Data for this exercise START
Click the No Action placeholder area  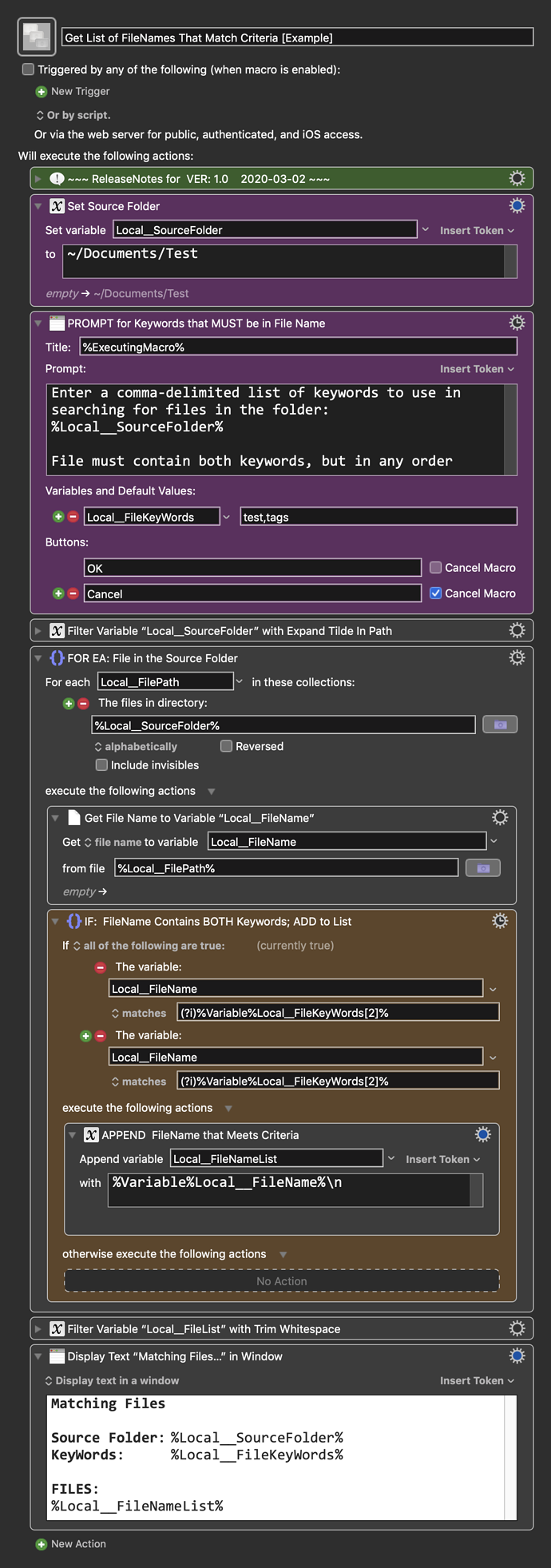281,1280
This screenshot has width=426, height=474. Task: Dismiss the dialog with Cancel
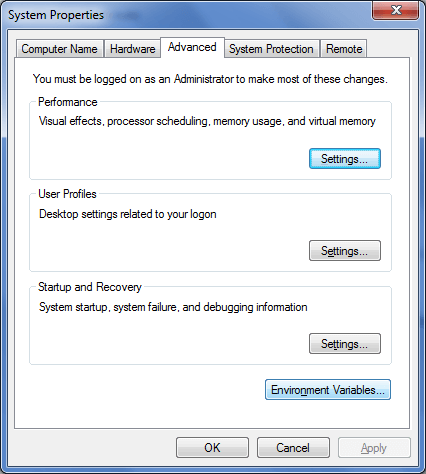pyautogui.click(x=293, y=448)

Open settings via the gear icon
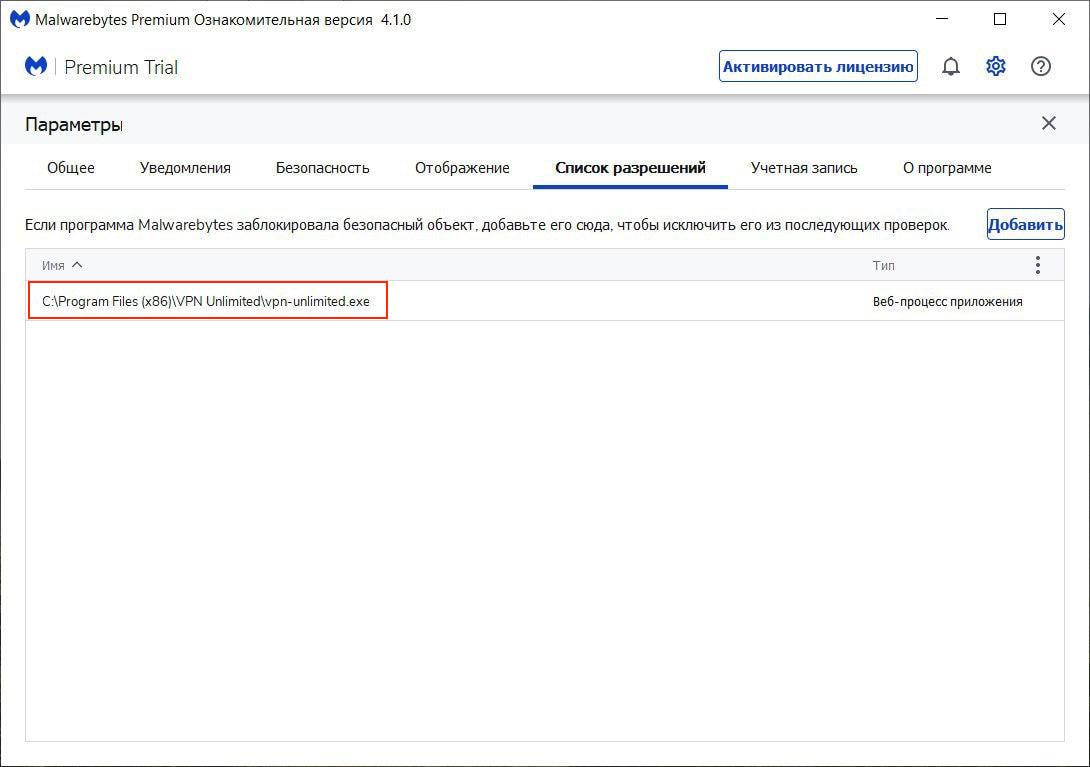tap(995, 67)
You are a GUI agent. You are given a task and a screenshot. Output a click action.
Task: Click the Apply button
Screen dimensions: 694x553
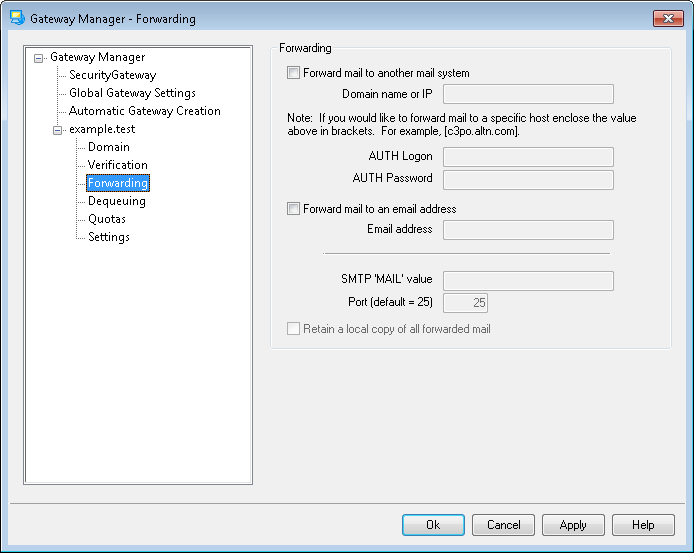pos(573,525)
Data for this exercise END
§ Exercise: The line that contains "You are a GUI" begins the part to retype, and the last line of the records above ends it. Retype both and everything between, exactly, without the pictures.

§ Answer below:
You are a GUI agent. You are given a task and a screenshot. Output a click action.
Task: Click the Apply button
Screen dimensions: 694x553
pos(573,525)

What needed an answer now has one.